** Opening Input records block **
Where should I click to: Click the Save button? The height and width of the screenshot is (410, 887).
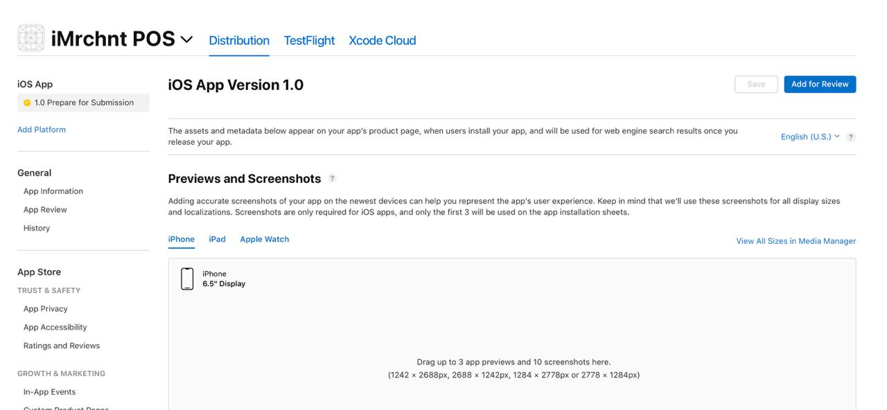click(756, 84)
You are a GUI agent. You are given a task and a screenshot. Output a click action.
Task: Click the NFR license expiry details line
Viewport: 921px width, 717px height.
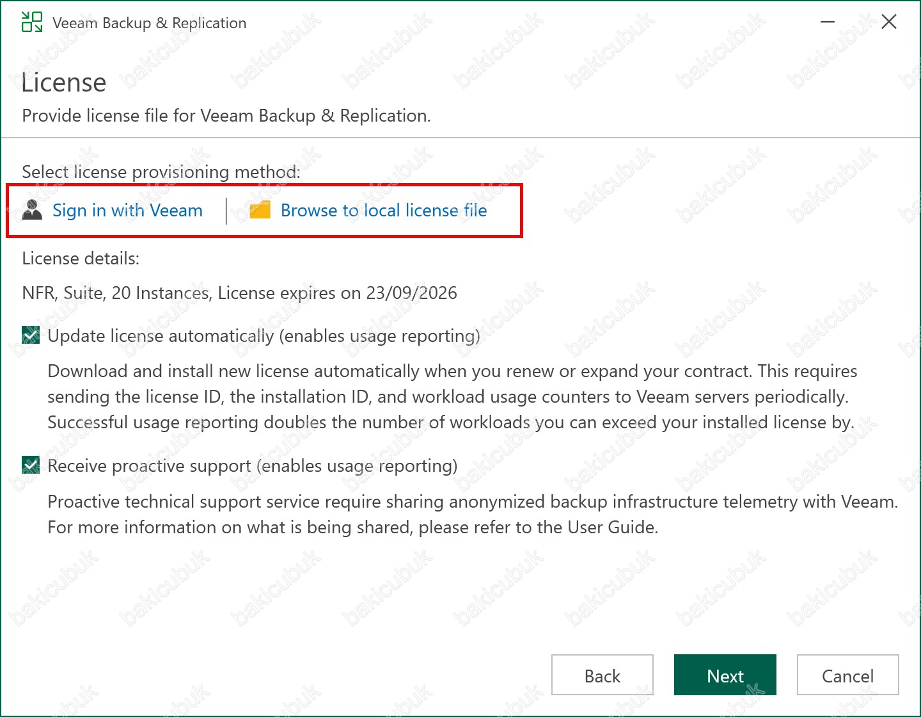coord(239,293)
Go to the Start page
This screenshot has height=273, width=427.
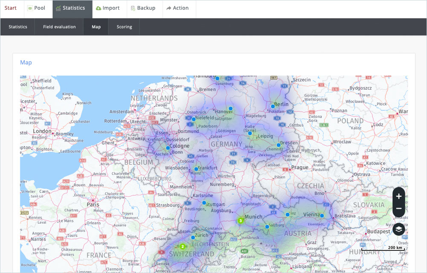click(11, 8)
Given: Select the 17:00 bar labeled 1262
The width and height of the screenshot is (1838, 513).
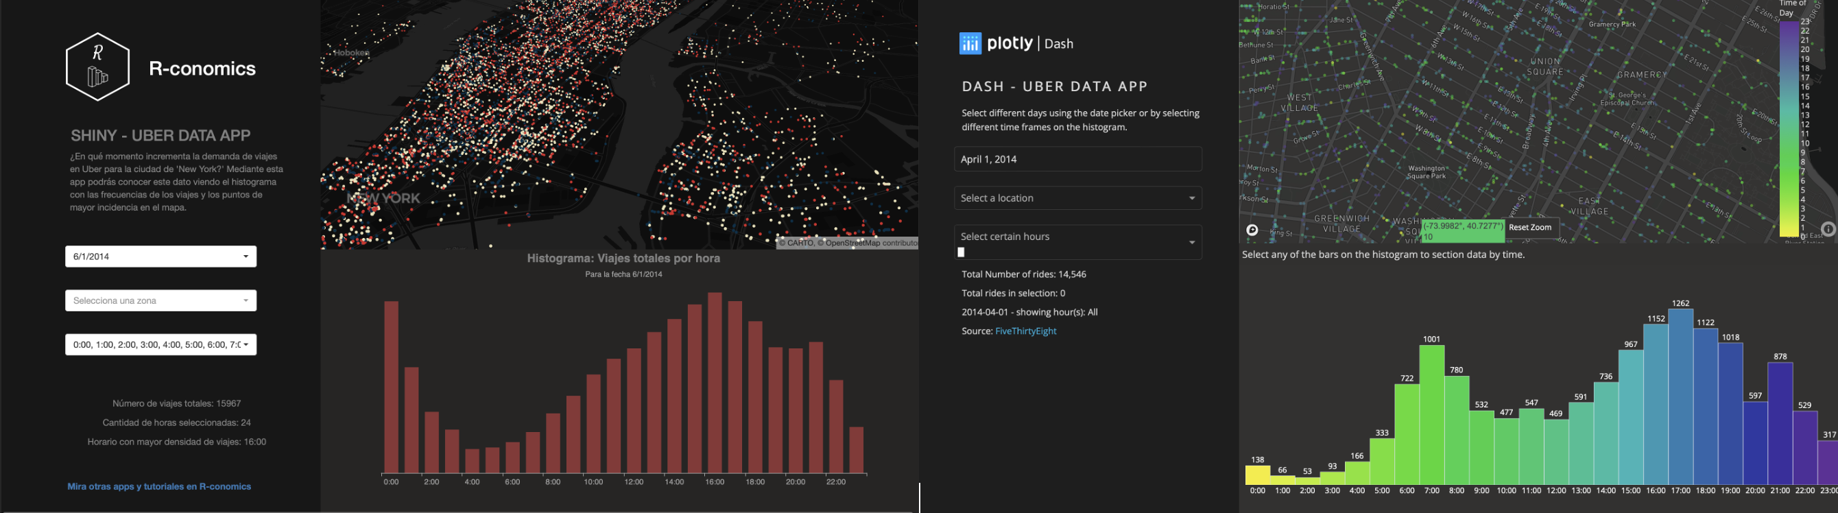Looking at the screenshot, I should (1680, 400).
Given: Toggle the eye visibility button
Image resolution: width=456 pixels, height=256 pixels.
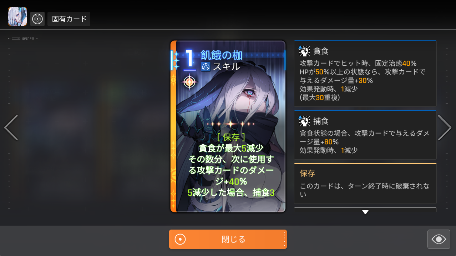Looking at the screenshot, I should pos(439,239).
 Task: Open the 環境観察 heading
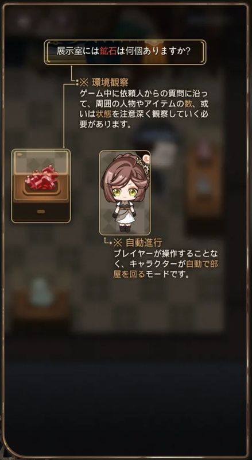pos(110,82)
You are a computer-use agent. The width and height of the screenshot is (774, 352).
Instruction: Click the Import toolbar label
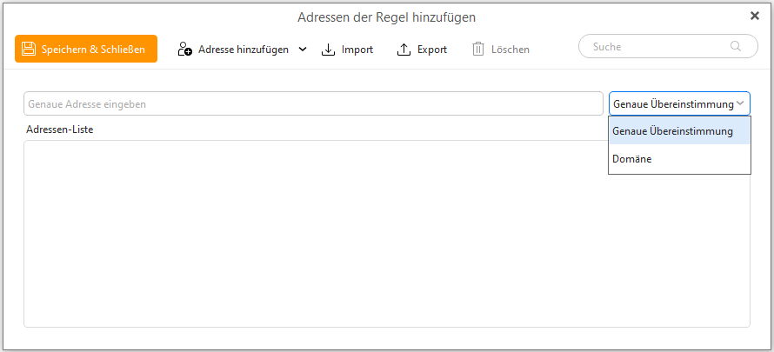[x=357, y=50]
** Closing Input records block **
* [Work to be completed] State how many lines of the records above contain the word "agent", giving only that number.

* [Result] 2